Şana Tova…

Joelle PİNTO Köşe Yazısı
17 Eylül 2015 Perşembe

Geçtiğimiz senelerde sağlığın kıymetini öğrendim. Tam iki sene önce yine eylül ayında, omuzumla kol arasındaki minicik bir kırığın düzelmesinin aylara mal olabileceğini gördüm. Her gün düşünmeden yaptığımız giyinmek veya kolumuzu uzatarak otopark fişi almak gibi sıradan bir işlemin ne kadar acı verebileceğini tattım. İnsanın acısı neredeyse canı ordadır derler. Bir ameliyatla atlatabilecek kadar şanslı olduğum için hep şükrettim.

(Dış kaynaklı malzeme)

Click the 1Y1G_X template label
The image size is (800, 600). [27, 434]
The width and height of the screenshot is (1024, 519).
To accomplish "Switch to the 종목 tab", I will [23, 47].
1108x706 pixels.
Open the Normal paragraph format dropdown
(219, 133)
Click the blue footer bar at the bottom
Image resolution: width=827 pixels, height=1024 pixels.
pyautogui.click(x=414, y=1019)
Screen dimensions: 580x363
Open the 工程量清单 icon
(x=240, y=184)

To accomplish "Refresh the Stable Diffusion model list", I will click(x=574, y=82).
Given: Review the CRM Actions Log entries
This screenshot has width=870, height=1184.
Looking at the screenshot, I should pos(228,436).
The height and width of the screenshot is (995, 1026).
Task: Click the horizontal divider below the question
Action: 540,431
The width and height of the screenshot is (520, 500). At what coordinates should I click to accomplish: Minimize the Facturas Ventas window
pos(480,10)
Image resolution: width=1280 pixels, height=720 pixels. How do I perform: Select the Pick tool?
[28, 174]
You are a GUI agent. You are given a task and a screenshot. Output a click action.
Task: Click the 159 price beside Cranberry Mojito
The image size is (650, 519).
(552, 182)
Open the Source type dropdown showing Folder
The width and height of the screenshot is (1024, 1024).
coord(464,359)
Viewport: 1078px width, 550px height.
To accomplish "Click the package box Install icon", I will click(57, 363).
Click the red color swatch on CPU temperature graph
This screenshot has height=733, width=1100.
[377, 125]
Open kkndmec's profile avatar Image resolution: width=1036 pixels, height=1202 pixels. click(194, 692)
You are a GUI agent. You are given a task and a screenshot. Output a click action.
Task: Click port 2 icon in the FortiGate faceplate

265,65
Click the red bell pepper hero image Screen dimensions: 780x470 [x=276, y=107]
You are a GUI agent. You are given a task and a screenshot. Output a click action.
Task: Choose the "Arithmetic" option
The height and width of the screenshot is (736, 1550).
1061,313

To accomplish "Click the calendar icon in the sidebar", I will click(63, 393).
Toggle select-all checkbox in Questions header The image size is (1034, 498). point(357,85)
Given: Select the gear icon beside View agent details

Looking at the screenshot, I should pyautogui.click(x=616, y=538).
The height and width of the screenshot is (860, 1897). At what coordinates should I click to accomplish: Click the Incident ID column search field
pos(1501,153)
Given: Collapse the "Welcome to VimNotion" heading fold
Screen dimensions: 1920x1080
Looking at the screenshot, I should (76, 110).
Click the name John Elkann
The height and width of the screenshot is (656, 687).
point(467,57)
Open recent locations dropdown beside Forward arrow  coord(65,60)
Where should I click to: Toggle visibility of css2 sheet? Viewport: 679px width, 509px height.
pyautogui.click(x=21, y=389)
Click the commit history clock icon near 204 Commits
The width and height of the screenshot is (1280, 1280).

Çevremdeki insanların hayatlarının, sevdikleri insanların hastalanması ile yirmi dört saatte nasıl değiştiğine şahit oldum. Tek bir günde değişti hayatları… Olumlu olaylar neticesinde de pozitif yönde tek bir günde değişebilir hayatlar. Ancak, her şeyin başı gerçekten sağlık. Sevdiklerimizin Roş Aşana bayramını kutladığımız bugünlerde, klişe olarak değil en içten bir şekilde “Sağlıklı” diye başlıyorum sözlerime… Sağlıklı, mutlu çok keyifli bir yıl dilerim. Şana Tova! 

***

Yeni yılların, başlangıçların en güzel yanlarından biri de dünyanın öbür ucundaki sevdiklerimizden haber almak. Üniversite birinci sınıftaki yabancı öğrenciler için olan İngilizce dersinde yan yana oturduğum Kolombiyalı arkadaşımın, 22 yıl sonra ikiz kızlarının ve küçük oğlunun resmini görmek, yıllarca haber alamadığım ve beni facebook’da bulan Meksikalı bir arkadaşımın Şana Tova mesajı, çocukluk arkadaşlarımın farklı şehirlerden attığı içten mesajlar, bütün gün yüzümü gülümsetti. 

***

Bayramlarda izini kaybettiğiniz birinin sizi bulması, yüzünüzü gülümsetirken sizi yıllar önceye götürüyor. Dün değişik ülkelerde kutladığım, değişik Roş Aşana bayramlarını düşündüm.  Amerika’da öğrenciyken gittiğim ilk reformist sinagogun ve söylenen şarkıların ne kadar farklı ve güzel geldiğini, annelerimizin hazırladığı şık bayram sofraları yerine farklı ülkelerden Yahudi arkadaşların getirdiği yemeklerle zenginleşen farklı sofraları… İtalya’da bulunduğum bir Roş Aşana akşamı, beni misafir eden babamın arkadaşının eşinin sinagog dönüşü yarım saatte iki farklı lazanyayı birer sandviç yapar gibi el çabukluğuyla hazırlaması ve İstanbul’daki en şık İtalyan lokantasından daha lezzetli yapması… İtalya’daki sinagogun Türkiye’deki sinagogdan da daha gürültülü olması… Farklı ülkelerde Roş Aşana’yı kutlamak benim için bazen buruk, bazen komik, ama yine de yaşanması gereken anlar oldu.  Kadınlarla erkeklerin birlikte oturduğu şarkılı sinagoglar da oldu, Akdeniz insanının dua dinlerken bile nefes almadan vıdı vıdı konuştuğu sinagoglar da… Meksikalı bir arkadaşımın bütün gün özenle pişirdiği tüm yemekler tatlı çıktığında boğazımdan geçemediği de oldu, İtalyan ailedeki yemeklerin lezzetine inanamadığım da… Hepsi yıllar öncesinden kalma keyifli, hatırladıkça insanın yüzünü gülümseten anılar.  Ancak hiçbiri ailece kutlanan bayramların yerini tutmuyor. 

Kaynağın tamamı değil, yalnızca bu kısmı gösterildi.